Your task:
Bring together every line in the data that includes "height".

=== Extracted data ===

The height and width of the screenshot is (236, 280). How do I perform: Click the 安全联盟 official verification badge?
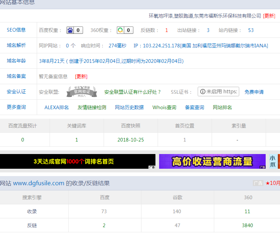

===
=== Extracted data ===

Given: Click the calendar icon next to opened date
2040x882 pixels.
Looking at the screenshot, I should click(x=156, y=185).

===
=== Extracted data ===

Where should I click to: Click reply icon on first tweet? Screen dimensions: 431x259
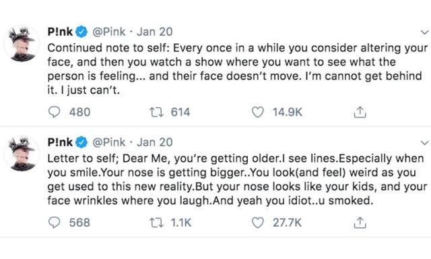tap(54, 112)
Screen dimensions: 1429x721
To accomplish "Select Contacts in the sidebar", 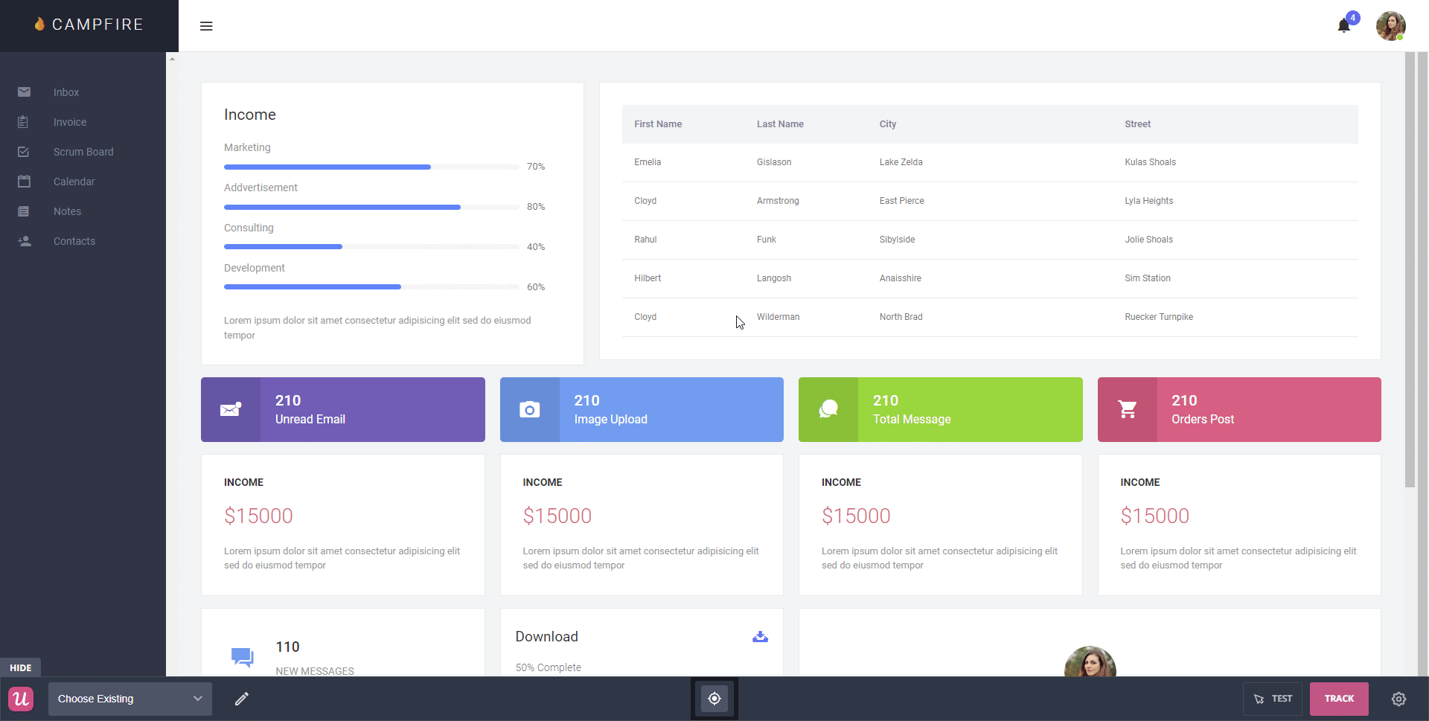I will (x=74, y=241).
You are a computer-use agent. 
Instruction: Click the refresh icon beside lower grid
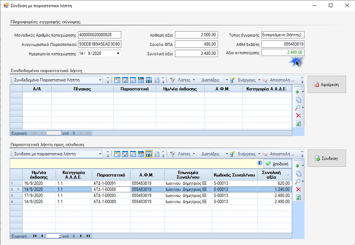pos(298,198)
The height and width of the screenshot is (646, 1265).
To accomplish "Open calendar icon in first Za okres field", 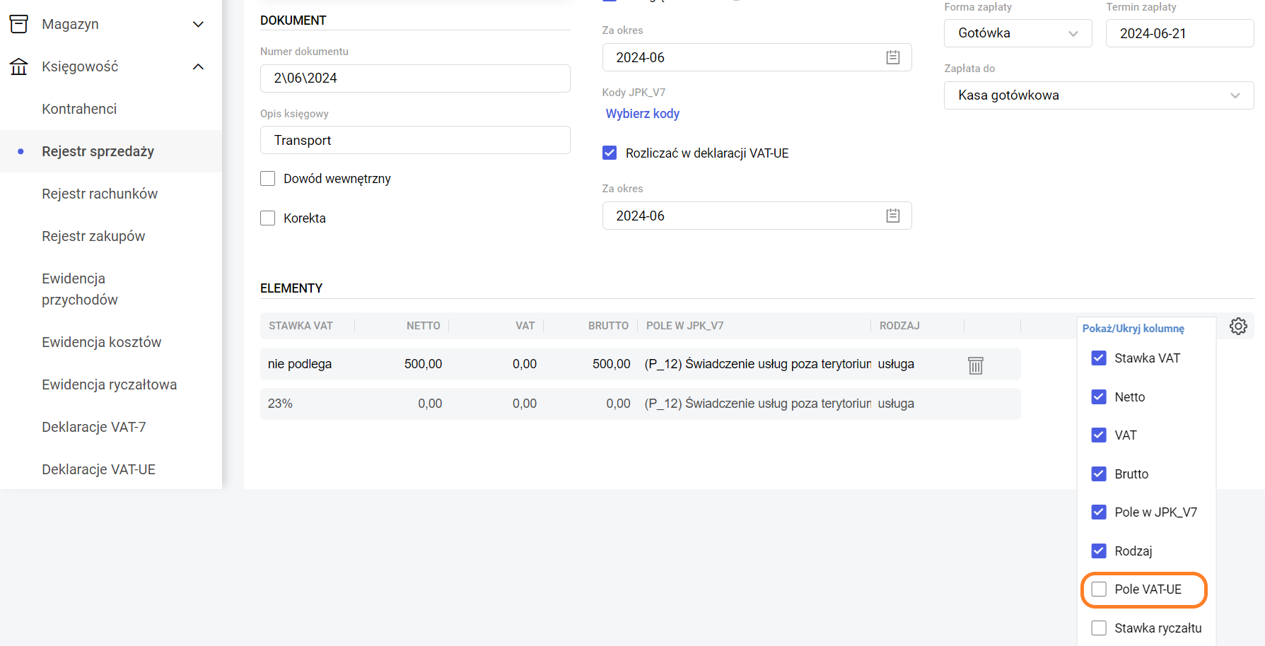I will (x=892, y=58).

===

Solution below:
The height and width of the screenshot is (236, 280). How do I perform: Click the 安全联盟 official verification badge?
The height and width of the screenshot is (646, 1265).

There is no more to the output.